Les nouveaux protocoles sont conçus pour résoudre ce problème.

Des responsables de Metro-IAF et de NYCHA ont déclaré que le plan pour l’avenir consiste à garantir que les exigences de nettoyage des moisissures énoncées par le procès seront toujours en place pour les développements placés dans PACT.

Les petits caractères

L’accord de sept pages stipule que :

  • La NYCHA enquêtera et traitera le « défaut allégué d’un gestionnaire d’immeuble de se conformer à ses obligations en matière de moisissure et d’humidité excessive ».
  • NYCHA exigera de ces gestionnaires qu’ils traitent toutes les demandes de réparation de moisissures ouvertes et d’humidité excessive dans les 60 jours suivant leur entrée officielle dans le programme RAD.
  • Une fois qu’ils seront dans le programme RAD, NYCHA exigera des gestionnaires privés qu’ils nettoient toutes les plaintes de moisissure et d’humidité excessive dans les 30 jours.
  • Les gestionnaires d’immeubles doivent soumettre des rapports mensuels identifiant toutes les plaintes de moisissures non résolues à NYCHA ainsi qu’à un analyste de données indépendant et à un maître spécial qui font déjà partie de l’accord du tribunal.
  • Les locataires de PACT retrouveront leur capacité à enregistrer des plaintes de moisissures auprès d’un ombudsman engagé dans le cadre de l’affaire judiciaire. L’ombudsman examinera également chaque cas de moisissure qui n’a pas été résolu dans le délai de 30 jours requis.
  • NYCHA, l’ombudsman et le maître spécial choisiront un analyste pour tous les développements RAD qui effectuera un nombre « statistiquement significatif » d’inspections aléatoires à chaque développement.

Dans le cadre de l’accord, les gestionnaires privés bénéficient également d’une clause échappatoire : ils sont éligibles pour sortir du programme après une période allant de 12 à 18 mois après avoir officiellement terminé la construction de leurs développements.

Mais cela ne peut se produire que s’ils démontrent qu’ils ont mis en place des protocoles pour nettoyer agressivement la moisissure d’une manière qui fait écho à celles énoncées dans l’accord judiciaire.

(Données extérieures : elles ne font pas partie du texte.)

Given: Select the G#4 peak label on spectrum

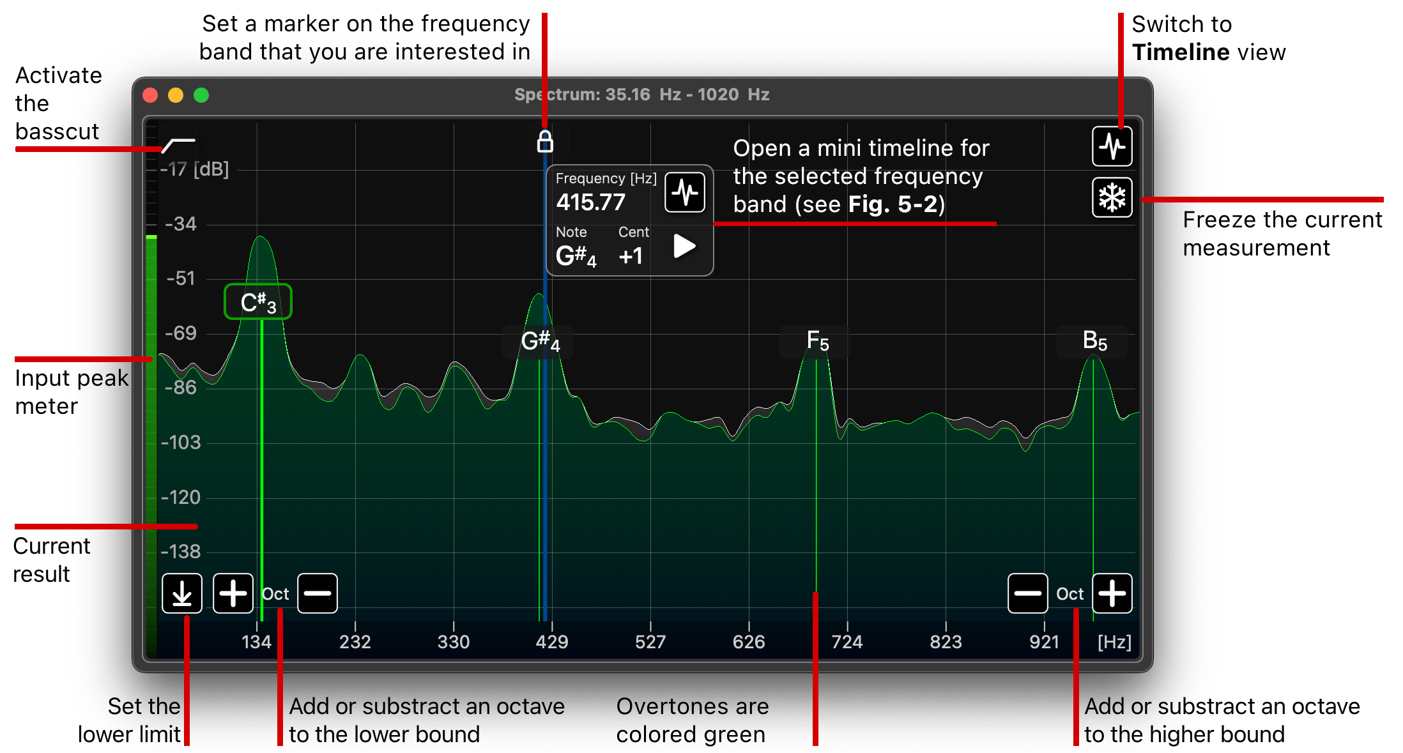Looking at the screenshot, I should [539, 342].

NYCHA – la plus grande autorité de logement public du pays – est également actuellement sous la surveillance d’un contrôleur nommé par le gouvernement fédéral après que le procureur américain de Manhattan a découvert un modèle de tromperie et de mauvaise gestion de longue date.

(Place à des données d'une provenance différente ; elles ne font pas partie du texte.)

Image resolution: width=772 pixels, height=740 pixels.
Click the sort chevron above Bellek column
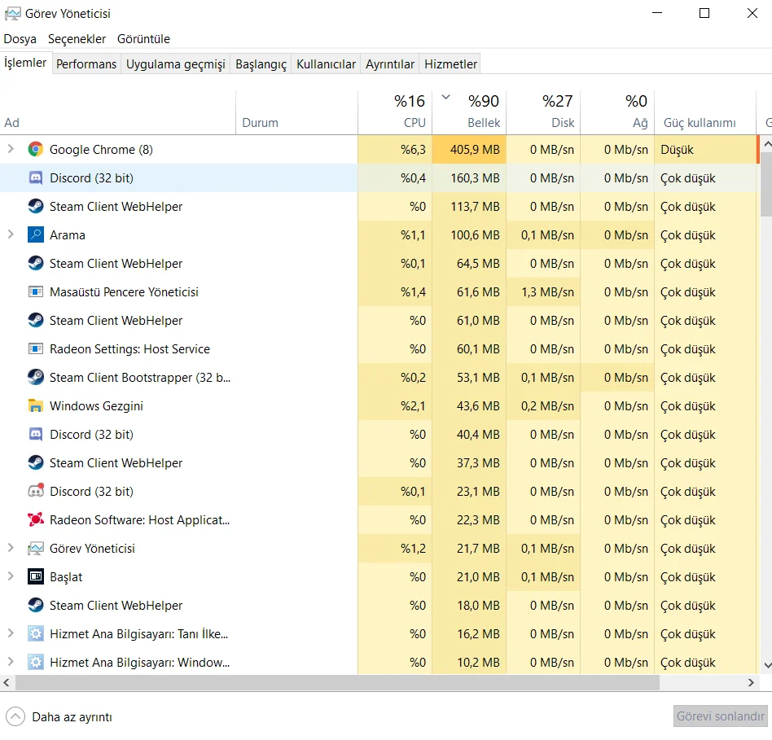445,95
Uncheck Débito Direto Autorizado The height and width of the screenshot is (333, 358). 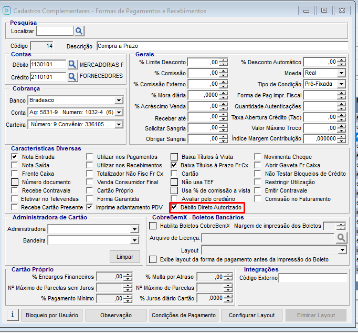(x=174, y=208)
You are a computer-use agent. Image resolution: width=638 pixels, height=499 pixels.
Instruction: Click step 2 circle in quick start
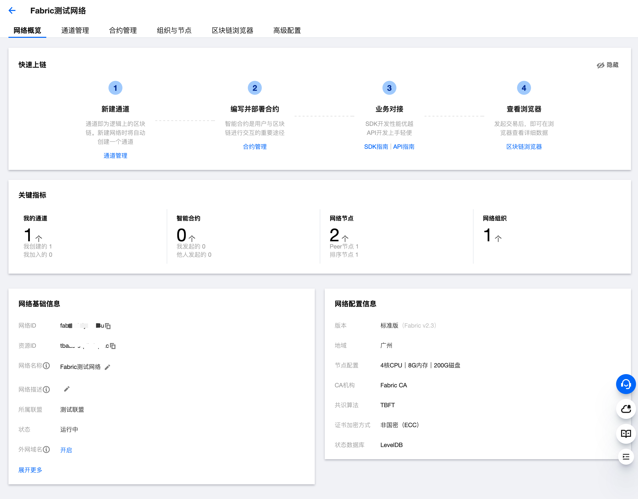[255, 88]

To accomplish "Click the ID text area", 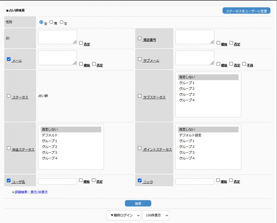I will pyautogui.click(x=57, y=37).
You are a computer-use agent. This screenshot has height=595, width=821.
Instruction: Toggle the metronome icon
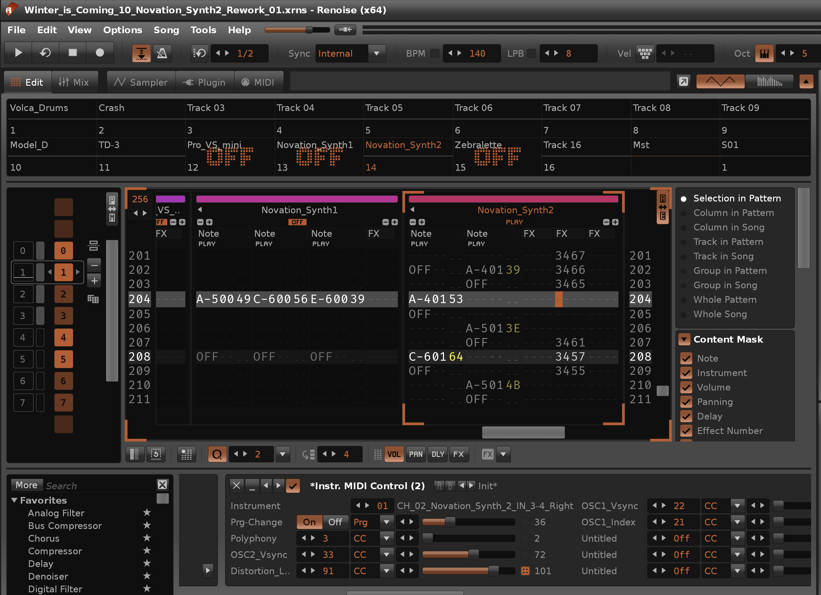tap(162, 53)
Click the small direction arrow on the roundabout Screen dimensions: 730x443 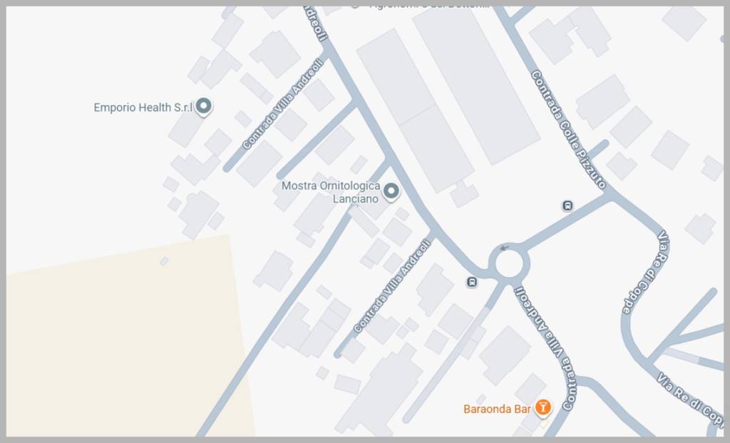[504, 248]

L’accord déposé jeudi ne change pas un autre aspect de la RAD : lorsqu’un développement passe sous gestion privée dans ce programme, le contrôleur fédéral n’a plus de contrôle sur presque tous les aspects de la gestion.

Le maire Bill de Blasio a déclaré qu’il avait l’intention de placer 62 000 appartements – environ un tiers de toutes les unités NYCHA – dans RAD. Alors qu’il se prépare à quitter ses fonctions, environ 11 000 sont actuellement dans le programme.

Le nouveau maire élu Eric Adams a déclaré qu’il soutenait la poursuite du passage à la RAD, tant que les locataires ont une contribution cohérente sur la façon dont cela se fait.